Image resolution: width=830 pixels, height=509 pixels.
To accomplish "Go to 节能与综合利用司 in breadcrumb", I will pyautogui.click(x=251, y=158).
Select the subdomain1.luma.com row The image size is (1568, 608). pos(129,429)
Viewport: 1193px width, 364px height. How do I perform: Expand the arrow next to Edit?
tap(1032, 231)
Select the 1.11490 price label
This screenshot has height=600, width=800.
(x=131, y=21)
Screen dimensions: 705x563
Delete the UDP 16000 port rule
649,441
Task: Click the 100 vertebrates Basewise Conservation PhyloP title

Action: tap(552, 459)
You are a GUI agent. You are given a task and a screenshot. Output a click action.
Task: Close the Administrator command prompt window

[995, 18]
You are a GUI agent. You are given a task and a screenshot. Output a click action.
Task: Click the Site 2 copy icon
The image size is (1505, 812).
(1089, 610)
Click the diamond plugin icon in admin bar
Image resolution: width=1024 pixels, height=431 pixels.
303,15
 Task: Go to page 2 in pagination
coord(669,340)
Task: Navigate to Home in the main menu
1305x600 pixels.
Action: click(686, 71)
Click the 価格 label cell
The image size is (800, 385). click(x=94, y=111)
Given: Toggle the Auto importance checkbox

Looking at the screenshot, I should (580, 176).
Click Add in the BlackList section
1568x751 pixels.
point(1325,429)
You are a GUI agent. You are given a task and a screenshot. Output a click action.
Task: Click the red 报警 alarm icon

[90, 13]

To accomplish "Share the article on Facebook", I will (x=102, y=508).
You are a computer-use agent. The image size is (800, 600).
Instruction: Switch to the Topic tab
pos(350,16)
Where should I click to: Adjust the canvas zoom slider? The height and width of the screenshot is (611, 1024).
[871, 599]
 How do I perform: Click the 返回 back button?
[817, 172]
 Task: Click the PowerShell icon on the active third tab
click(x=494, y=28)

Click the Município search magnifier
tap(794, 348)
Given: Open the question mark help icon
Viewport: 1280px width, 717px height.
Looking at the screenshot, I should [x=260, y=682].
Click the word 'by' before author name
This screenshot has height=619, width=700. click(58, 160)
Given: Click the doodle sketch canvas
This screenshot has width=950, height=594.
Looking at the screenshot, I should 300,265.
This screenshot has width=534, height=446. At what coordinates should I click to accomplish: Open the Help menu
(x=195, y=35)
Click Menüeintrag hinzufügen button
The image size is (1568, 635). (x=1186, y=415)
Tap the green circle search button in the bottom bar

------------------------

The task: Each record above needs to be given again exactly as written.

Response to this task:
Image resolution: width=830 pixels, height=509 pixels.
To accomplish "Go to 节能与综合利用司 in breadcrumb", I will pyautogui.click(x=251, y=158).
Select the subdomain1.luma.com row The image size is (1568, 608). pos(129,429)
Viewport: 1193px width, 364px height. How do I perform: Expand the arrow next to Edit?
tap(1032, 231)
Select the 1.11490 price label
This screenshot has height=600, width=800.
(x=131, y=21)
Screen dimensions: 705x563
Delete the UDP 16000 port rule
649,441
Task: Click the 100 vertebrates Basewise Conservation PhyloP title

Action: tap(552, 459)
You are a GUI agent. You are given a task and a screenshot. Output a click action.
Task: Close the Administrator command prompt window

[995, 18]
You are a GUI agent. You are given a task and a screenshot. Output a click action.
Task: Click the Site 2 copy icon
The image size is (1505, 812).
(1089, 610)
Click the diamond plugin icon in admin bar
Image resolution: width=1024 pixels, height=431 pixels.
303,15
 Task: Go to page 2 in pagination
coord(669,340)
Task: Navigate to Home in the main menu
1305x600 pixels.
Action: click(686, 71)
Click the 価格 label cell
The image size is (800, 385). click(x=94, y=111)
Given: Toggle the Auto importance checkbox

Looking at the screenshot, I should (580, 176).
Click Add in the BlackList section
1568x751 pixels.
point(1325,429)
You are a GUI agent. You are given a task and a screenshot. Output a click action.
Task: Click the red 报警 alarm icon

[90, 13]

To accomplish "Share the article on Facebook", I will (x=102, y=508).
You are a computer-use agent. The image size is (800, 600).
Instruction: Switch to the Topic tab
pos(350,16)
Where should I click to: Adjust the canvas zoom slider? The height and width of the screenshot is (611, 1024).
[871, 599]
 How do I perform: Click the 返回 back button?
[817, 172]
 Task: Click the PowerShell icon on the active third tab
click(x=494, y=28)

Click the Município search magnifier
tap(794, 348)
Given: Open the question mark help icon
Viewport: 1280px width, 717px height.
Looking at the screenshot, I should [x=260, y=682].
Click the word 'by' before author name
This screenshot has height=619, width=700. click(58, 160)
Given: Click the doodle sketch canvas
This screenshot has width=950, height=594.
Looking at the screenshot, I should 300,265.
This screenshot has width=534, height=446. At what coordinates should I click to accomplish: Open the Help menu
(x=195, y=35)
Click Menüeintrag hinzufügen button
The image size is (1568, 635). (x=1186, y=415)
Tap the green circle search button in the bottom bar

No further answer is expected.